Александра Бушен - Молодой Верди. Рождение оперы
— Никогда в жизни не могла бы представить себе такого про маэстро Россини, — сказала донна Каролина.
— Как все это непонятно, — сказала Клара, — и сложно, и страшно.
— То, что вы говорите, доктор, наводит на размышления, — озабоченно сказал Босси. И попытался сослаться на законы наследственности, но никак не мог ясно выразить свою мысль. Алипранди пришел ему на помощь. — Не будем отвлекаться в неисследованные дебри, — сказал он. — Наследственность не при чем.
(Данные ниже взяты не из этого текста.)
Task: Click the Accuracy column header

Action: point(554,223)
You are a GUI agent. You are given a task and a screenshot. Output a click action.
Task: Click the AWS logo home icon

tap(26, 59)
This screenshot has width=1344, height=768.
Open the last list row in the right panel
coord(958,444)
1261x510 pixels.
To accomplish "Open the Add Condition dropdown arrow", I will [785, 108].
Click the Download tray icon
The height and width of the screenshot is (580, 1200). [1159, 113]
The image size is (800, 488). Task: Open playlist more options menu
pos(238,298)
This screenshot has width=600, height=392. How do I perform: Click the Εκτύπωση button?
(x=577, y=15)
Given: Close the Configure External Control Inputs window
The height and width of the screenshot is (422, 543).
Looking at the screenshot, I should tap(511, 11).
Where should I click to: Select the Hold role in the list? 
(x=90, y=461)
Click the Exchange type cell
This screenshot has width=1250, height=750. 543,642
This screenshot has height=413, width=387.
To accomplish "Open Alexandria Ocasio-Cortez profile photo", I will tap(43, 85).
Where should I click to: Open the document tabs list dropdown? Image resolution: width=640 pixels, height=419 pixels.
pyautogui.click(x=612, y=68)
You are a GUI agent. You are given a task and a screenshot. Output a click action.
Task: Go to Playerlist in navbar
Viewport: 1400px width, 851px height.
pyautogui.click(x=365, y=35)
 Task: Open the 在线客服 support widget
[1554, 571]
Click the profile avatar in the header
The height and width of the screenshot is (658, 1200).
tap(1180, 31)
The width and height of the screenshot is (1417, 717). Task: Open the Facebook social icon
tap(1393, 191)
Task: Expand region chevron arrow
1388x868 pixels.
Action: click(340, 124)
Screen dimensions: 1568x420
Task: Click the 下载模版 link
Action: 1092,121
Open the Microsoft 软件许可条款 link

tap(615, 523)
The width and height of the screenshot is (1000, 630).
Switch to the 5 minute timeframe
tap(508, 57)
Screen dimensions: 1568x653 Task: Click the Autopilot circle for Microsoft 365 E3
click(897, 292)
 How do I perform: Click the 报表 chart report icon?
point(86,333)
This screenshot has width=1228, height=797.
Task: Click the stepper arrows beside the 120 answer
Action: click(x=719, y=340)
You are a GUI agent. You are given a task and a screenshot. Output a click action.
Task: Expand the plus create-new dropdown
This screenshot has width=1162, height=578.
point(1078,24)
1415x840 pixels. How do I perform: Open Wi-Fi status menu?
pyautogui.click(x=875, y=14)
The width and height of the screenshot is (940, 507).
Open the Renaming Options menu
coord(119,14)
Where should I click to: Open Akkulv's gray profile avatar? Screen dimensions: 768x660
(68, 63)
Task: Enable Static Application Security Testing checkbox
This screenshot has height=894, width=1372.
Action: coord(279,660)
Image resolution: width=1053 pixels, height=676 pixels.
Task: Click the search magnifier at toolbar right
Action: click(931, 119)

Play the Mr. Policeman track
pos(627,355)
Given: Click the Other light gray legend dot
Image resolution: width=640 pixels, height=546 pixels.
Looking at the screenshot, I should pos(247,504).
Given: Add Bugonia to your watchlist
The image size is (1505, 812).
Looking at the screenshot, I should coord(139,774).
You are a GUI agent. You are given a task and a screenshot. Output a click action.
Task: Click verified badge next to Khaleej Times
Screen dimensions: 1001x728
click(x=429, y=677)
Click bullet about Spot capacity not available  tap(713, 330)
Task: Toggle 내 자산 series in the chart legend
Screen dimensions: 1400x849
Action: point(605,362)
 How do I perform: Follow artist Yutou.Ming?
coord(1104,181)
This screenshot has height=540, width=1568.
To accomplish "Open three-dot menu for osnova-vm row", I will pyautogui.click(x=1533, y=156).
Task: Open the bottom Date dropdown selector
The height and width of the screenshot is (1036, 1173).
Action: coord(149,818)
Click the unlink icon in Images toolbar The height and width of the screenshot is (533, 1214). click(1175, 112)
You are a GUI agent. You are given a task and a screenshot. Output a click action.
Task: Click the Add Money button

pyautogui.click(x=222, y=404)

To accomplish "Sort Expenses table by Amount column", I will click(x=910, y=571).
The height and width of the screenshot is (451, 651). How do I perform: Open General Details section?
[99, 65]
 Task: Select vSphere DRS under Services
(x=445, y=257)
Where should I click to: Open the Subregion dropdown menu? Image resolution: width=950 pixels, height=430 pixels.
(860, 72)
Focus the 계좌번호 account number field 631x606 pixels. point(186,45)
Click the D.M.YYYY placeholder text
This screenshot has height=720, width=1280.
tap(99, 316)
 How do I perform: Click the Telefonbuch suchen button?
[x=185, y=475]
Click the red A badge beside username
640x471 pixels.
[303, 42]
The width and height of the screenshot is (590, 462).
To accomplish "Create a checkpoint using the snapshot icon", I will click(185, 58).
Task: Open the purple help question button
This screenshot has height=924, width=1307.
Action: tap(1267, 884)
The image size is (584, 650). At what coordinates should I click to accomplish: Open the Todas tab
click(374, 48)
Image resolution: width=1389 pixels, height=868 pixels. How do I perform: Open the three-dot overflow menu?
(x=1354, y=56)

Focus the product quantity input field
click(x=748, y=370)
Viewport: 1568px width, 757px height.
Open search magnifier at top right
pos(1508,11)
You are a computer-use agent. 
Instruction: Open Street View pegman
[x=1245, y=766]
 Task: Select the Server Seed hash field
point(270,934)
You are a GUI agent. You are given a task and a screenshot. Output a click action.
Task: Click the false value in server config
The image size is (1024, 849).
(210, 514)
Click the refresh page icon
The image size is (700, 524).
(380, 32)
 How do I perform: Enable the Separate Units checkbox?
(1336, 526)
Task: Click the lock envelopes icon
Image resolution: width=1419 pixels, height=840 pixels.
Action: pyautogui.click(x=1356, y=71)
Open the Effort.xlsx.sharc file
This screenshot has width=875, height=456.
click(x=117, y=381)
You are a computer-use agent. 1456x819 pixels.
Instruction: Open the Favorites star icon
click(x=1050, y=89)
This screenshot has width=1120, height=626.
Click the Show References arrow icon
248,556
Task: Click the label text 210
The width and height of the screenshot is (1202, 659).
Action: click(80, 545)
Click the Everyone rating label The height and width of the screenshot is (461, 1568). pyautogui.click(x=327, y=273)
Родители маэстро были люди вполне здоровые и уравновешенные. — И напомнил, что отец композитора, городской трубач, человек малограмотный, был убежденный республиканец и отважный патриот, принимал участие в революционном движении и не раз сиживал в тюрьмах. — А вот Джоаккино — тот с раннего детства воспринимал революционные события с непреодолимым ужасом и нескрываемым отвращением.
— А что говорил на это отец? — спросила донна Каролина. — Мальчишка был, очевидно, отъявленным трусом.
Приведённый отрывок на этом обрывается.